Loads a dataset from the Hugging Face Hub.

GeneratorStep that loads a dataset from the Hugging Face Hub using the datasets library.

Attributes

  • repo_id: The Hugging Face Hub repository ID of the dataset to load.

  • split: The split of the dataset to load.

  • config: The configuration of the dataset to load. This is optional and only needed if the dataset has multiple configurations.

Runtime Parameters

  • batch_size: The batch size to use when processing the data.

  • repo_id: The Hugging Face Hub repository ID of the dataset to load.

  • split: The split of the dataset to load. Defaults to 'train'.

  • config: The configuration of the dataset to load. This is optional and only needed if the dataset has multiple configurations.

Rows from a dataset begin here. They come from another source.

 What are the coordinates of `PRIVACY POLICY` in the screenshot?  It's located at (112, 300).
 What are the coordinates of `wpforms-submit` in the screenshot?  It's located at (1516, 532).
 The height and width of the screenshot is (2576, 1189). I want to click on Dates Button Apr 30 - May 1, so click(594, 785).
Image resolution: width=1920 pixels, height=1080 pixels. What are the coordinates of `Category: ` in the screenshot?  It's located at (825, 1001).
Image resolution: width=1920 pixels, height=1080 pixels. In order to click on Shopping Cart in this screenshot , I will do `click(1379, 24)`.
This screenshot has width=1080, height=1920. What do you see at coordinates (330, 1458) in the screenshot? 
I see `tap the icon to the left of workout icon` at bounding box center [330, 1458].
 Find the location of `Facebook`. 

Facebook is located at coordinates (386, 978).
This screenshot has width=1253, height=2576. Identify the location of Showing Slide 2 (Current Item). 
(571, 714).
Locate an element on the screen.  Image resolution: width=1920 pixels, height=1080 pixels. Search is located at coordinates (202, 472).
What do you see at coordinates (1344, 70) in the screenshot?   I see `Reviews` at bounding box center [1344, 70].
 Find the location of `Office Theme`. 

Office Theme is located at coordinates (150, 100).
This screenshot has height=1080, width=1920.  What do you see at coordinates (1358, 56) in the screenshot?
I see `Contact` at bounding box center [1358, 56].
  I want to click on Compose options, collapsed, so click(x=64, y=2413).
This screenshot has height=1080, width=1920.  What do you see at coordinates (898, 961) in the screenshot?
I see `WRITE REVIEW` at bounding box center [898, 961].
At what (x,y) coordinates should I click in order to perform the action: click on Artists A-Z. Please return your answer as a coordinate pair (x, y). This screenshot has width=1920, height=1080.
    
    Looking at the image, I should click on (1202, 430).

  • streaming: Whether to load the dataset in streaming mode or not. Defaults to False.

  • num_examples: The number of examples to load from the dataset. By default will load all examples.

Input & Output Columns

graph TD
    subgraph Dataset
        subgraph New columns
            OCOL0[dynamic]
        end
    end

    subgraph LoadHubDataset
        StepOutput[Output Columns: dynamic]
    end

    StepOutput --> OCOL0

Outputs

  • dynamic (all): The columns that will be generated by this step, based on the datasets loaded from the Hugging Face Hub.